緋咲サンに喧嘩売るやつなんて、この地元じゃそういないし。

もし喧嘩になったとしても緋咲サンがやられることなんて、万に一つも無いから。

オレが緋咲サンを探すのは…。

ただ、置き去りにされているような感覚がムカツクから。

このまま帰りたくなんて、ないから。







「緋咲さんッ」

見慣れた単車を認めて、自分の単車を急停車させる。

人気の無い公園の、自販機の前で緋咲サンを見つけた。


ミネラルウォーターの容器を片手に、オレを振り返る。

「どーしたんスか?それ…」

その白い肌に影を落とす血。

最初は返り血だと思った。

よく見ると、返り血ではなく、緋咲サン自身から流れる血だということが分かる。

こめかみから、血を流して。

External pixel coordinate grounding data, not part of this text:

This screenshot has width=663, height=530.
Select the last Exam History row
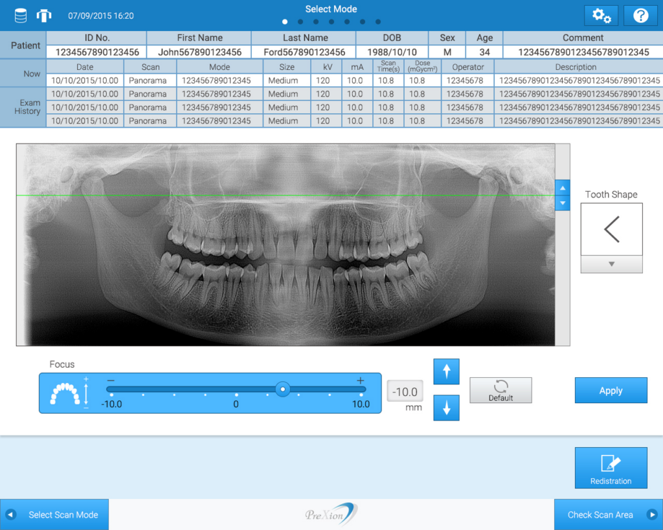tap(354, 121)
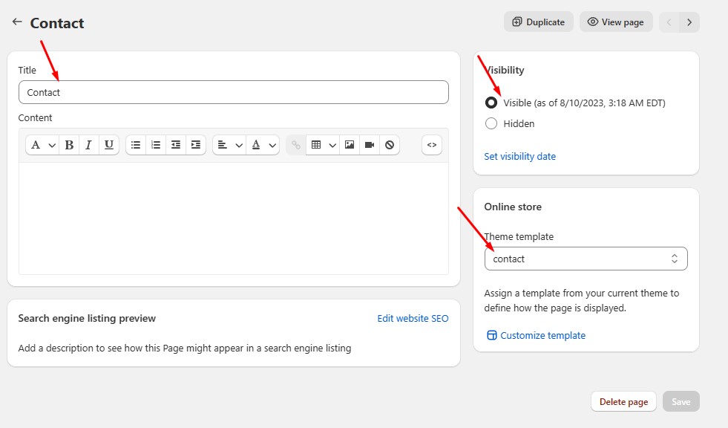Click the Edit website SEO link
The height and width of the screenshot is (428, 728).
pyautogui.click(x=413, y=318)
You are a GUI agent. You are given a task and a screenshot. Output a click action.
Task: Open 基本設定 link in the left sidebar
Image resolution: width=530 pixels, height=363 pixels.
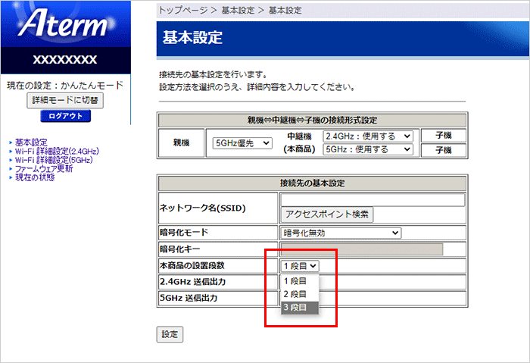coord(31,142)
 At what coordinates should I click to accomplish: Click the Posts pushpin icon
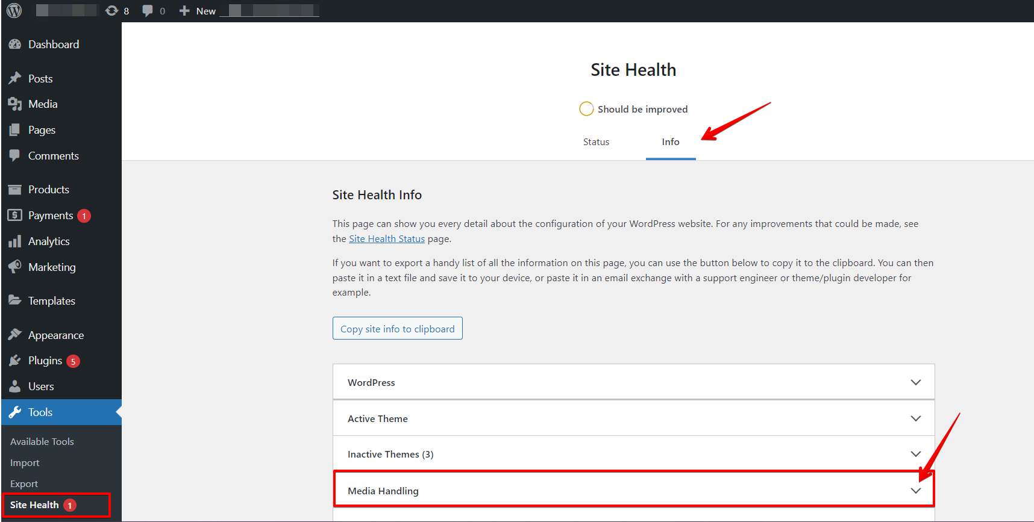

そしてそれを拭ったような跡。

おかげで、余計に血が広がってる。

角材ででも殴られたのだろうか、こめかみが少し腫れている。

「べつに…」

緋咲サンはそんな傷全く気にもとめていないかの様に言う。

この人は、あんまり自分の事を言わないから。

それがまた、オレにとってはちょっとムカツクとこ。

――しかし、同情すんな。

それはこの傷をつけた相手に対して。

…この人、血がつくとキレちまうから。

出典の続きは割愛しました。